◆ DOCUMENT EXCERPT ◆
::::::::::

Tuesday, July 19, 2016

Teaching

I'll admit right off the bat that this post is more of me trying to think some things through, that really has nothing to do with writing. It probably won't even have any kind of satisfactory conclusion. I am literally just trying to think through some thoughts I've been having, and want to write it down to have it more as physical evidence I can look back on. I'm putting it on here moreso because I feel like it's something that can benefit from being in public than anything else. So if that's not something you want to read, than by all means, come back tomorrow.

Alongside being a writer, a long time ago I decided that I wanted to be a teacher when I grew up as well. More than anything, this was mostly so that I would have a source of income up until the point that I could make a living off of my books. I'm not entirely sure why I decided in the first place that a teacher was the way to go - I remember that it was on a hike with my Dad, and he convinced me off it, but I don't remember how, because I have always hated school. Even when I was very young, I didn't enjoy being in school - being told how and what I should learn has always been a turn off for me.

::::::::::

◆ YOUR TASKS ◆
[1] In the blog post about teaching, what was the main reason the writer wanted to become a teacher?
[2] Carry on the blog post about teaching from the point where it stops, in the same voice.

::::::::::

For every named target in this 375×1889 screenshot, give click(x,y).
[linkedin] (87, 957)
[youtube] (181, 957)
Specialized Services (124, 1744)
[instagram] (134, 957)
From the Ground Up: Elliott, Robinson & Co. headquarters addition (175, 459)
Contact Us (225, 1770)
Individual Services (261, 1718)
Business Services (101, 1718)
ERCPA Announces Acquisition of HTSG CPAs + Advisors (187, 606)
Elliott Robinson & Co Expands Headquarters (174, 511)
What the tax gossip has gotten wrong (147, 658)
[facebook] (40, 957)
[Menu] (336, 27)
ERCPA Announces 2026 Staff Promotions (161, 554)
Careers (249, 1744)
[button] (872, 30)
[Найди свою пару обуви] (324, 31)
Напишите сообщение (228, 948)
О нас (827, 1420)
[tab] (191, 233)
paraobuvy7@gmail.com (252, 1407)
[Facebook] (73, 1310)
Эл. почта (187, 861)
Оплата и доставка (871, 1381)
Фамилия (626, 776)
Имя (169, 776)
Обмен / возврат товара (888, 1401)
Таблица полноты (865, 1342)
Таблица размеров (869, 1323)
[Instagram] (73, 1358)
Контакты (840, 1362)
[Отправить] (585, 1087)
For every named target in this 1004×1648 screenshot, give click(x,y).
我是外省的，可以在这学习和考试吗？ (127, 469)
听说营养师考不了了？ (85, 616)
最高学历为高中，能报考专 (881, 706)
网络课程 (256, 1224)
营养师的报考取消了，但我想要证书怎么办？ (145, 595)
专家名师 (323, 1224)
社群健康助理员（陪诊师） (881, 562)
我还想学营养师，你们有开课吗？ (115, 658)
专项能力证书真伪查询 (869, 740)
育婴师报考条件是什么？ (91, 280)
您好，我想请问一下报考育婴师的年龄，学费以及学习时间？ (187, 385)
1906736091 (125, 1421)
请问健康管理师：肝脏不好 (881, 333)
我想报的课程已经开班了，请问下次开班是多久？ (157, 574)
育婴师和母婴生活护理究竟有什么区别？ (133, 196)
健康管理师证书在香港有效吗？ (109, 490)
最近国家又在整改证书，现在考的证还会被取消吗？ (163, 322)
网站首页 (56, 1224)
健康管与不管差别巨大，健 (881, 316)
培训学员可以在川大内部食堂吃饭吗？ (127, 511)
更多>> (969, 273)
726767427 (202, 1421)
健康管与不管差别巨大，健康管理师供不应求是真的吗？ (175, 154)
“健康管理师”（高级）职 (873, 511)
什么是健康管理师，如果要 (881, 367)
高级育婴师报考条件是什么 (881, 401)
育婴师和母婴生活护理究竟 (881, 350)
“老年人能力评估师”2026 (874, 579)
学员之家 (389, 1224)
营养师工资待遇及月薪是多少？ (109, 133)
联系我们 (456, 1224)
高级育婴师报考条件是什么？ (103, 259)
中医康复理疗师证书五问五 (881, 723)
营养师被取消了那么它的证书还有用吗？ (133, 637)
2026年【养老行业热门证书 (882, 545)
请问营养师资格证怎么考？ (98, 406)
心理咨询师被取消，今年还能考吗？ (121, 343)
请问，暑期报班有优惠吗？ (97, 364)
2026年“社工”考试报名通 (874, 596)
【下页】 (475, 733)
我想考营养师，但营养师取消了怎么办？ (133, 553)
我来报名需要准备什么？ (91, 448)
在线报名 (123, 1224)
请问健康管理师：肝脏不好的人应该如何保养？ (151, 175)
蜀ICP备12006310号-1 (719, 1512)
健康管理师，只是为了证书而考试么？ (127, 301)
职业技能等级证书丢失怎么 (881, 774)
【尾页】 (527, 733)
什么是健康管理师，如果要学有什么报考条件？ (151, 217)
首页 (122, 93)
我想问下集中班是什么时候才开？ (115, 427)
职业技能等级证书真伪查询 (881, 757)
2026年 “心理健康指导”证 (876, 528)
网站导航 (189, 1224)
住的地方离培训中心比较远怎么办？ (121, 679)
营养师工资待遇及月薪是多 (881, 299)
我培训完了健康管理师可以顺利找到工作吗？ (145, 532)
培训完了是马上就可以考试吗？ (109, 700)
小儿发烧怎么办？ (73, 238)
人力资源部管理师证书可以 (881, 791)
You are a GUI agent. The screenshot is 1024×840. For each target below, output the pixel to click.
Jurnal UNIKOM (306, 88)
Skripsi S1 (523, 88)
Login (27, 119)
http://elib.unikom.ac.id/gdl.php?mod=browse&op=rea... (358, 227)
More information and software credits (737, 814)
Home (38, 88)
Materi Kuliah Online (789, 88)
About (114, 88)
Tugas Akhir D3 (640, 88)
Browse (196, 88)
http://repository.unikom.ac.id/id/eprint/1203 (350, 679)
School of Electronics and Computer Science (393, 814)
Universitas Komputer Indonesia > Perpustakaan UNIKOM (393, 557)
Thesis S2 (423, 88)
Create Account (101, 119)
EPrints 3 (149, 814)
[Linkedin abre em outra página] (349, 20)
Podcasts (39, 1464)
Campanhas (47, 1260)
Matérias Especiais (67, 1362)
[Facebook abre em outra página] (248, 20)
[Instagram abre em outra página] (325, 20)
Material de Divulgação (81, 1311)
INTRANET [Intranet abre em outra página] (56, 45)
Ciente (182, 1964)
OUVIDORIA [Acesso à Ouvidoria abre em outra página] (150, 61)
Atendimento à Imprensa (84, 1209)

::::::::::

◆ RESULTS ◆
[1] To have a source of income until the writer could make a living from their books.

[2]
But as I grew older, and I became involved in a myriad of activities, I found myself frequently in the teaching position. Especially between boy scouts and martial arts, I was constantly around younger and less experienced people, and I found that I was always willing to lend a hand, even going so far as to holding myself back with them much longer than I should have to try and help them understand. I learned that I enjoyed being around kids, and showing them new things, and I loved the satisfaction of seeing those kids running off to their parents to tell them about what they had learned.

And yet, there was a complete disconnect between that and school. I never saw those kinds of feelings in my teachers. They seemed like, if they enjoyed anything, it was being in a position of power over us. Telling us how to think, how we should be reading or understanding things. I never saw any teachers who seemed to enjoy actually teaching.

Except for my sixth grade teacher, who was long before I had made this decision. He was my favorite teacher I ever had. He was fun, he did things differently, and he looked so happy when students were asking questions and actually learning things. I felt like he was legitimately one of my friends.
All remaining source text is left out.